* THE PROBLEM *
Your copy starts at the line containing "This screenshot has height=736, width=1134." and ends at the last line below. Copy exactly, without pictures.

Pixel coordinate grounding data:
Segment Open

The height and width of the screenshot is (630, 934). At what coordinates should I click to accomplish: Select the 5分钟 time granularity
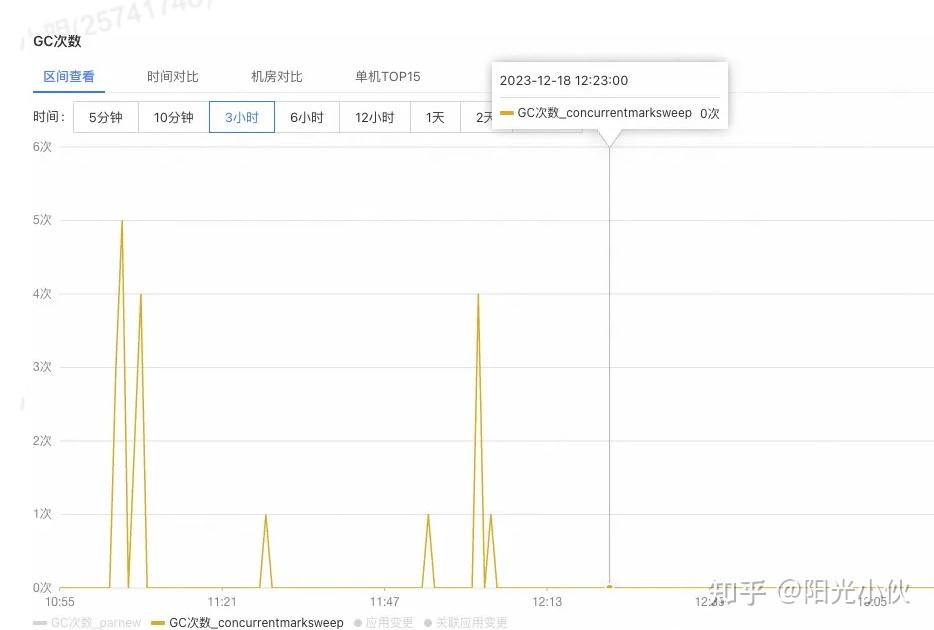105,117
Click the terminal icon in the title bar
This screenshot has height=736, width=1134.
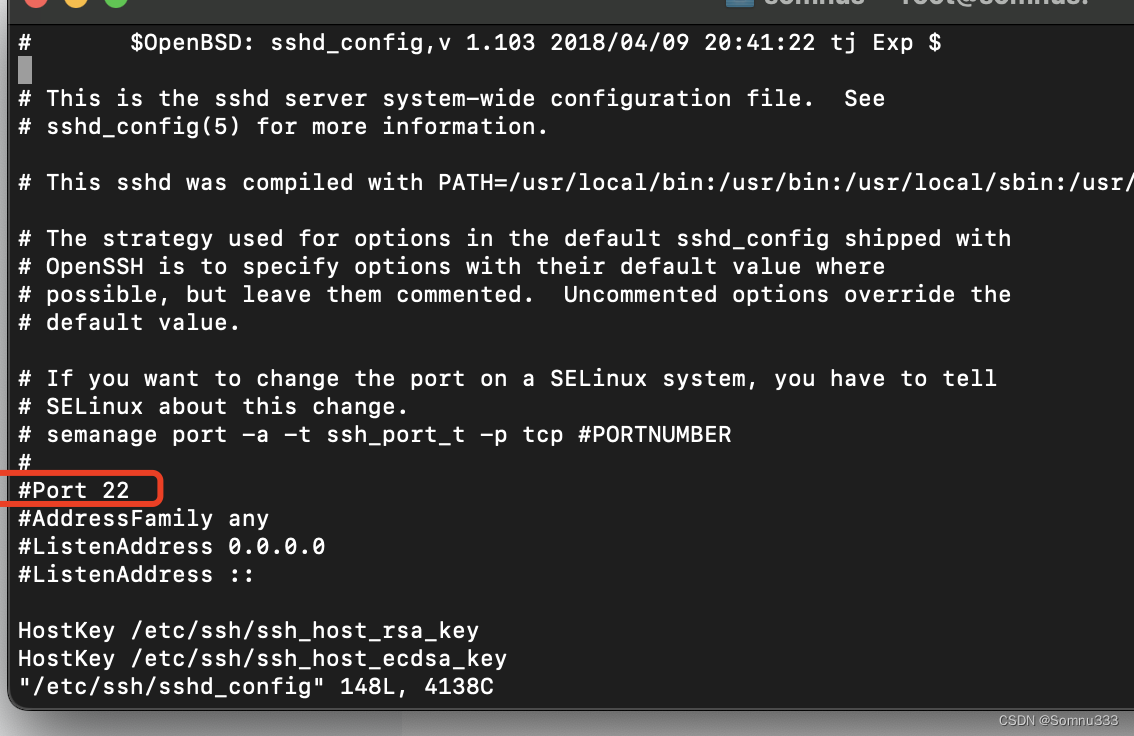(x=738, y=5)
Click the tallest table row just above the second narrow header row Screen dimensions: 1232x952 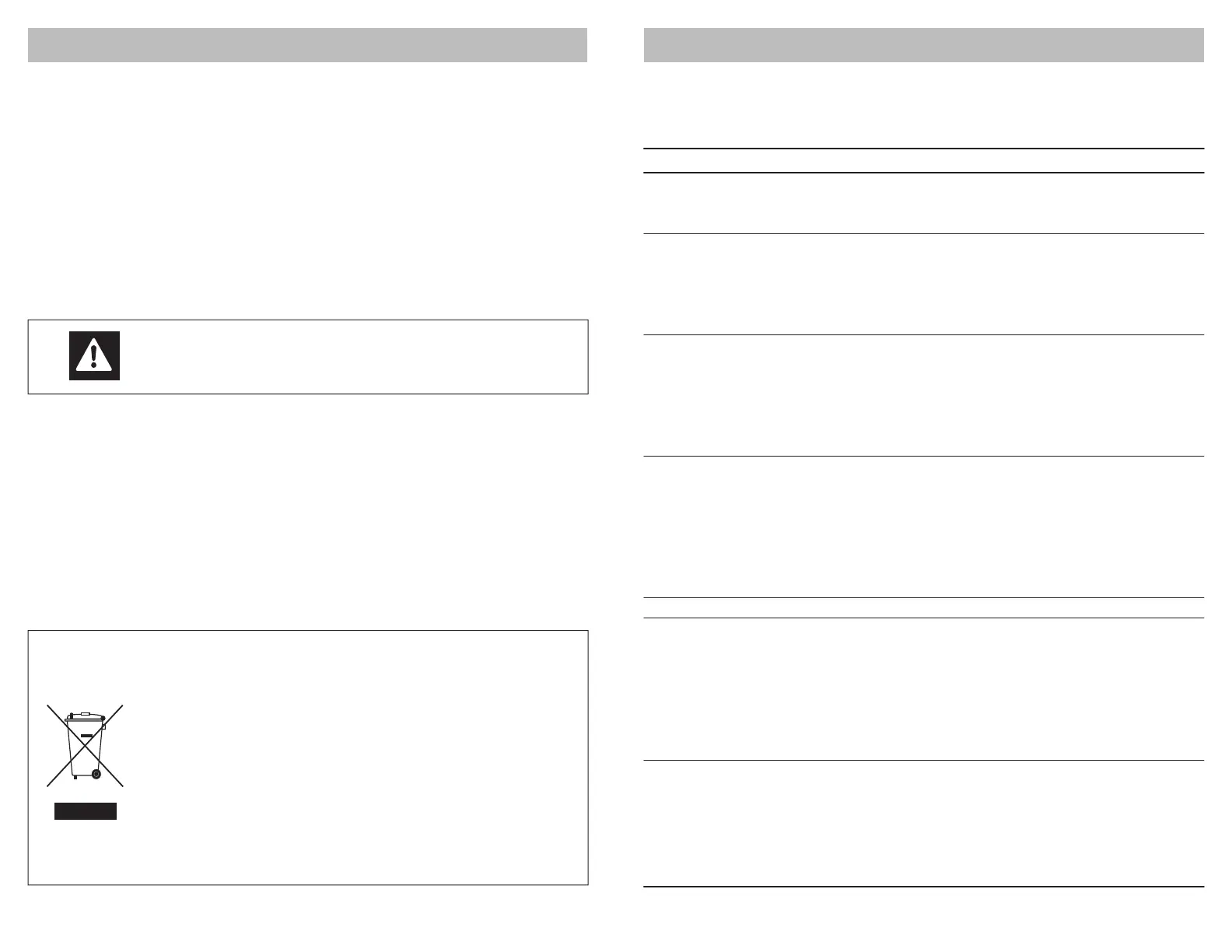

Segment Closed

* WRITTEN SOLUTION *
This screenshot has height=736, width=1134.
(x=738, y=5)
Click the tallest table row just above the second narrow header row Screen dimensions: 1232x952 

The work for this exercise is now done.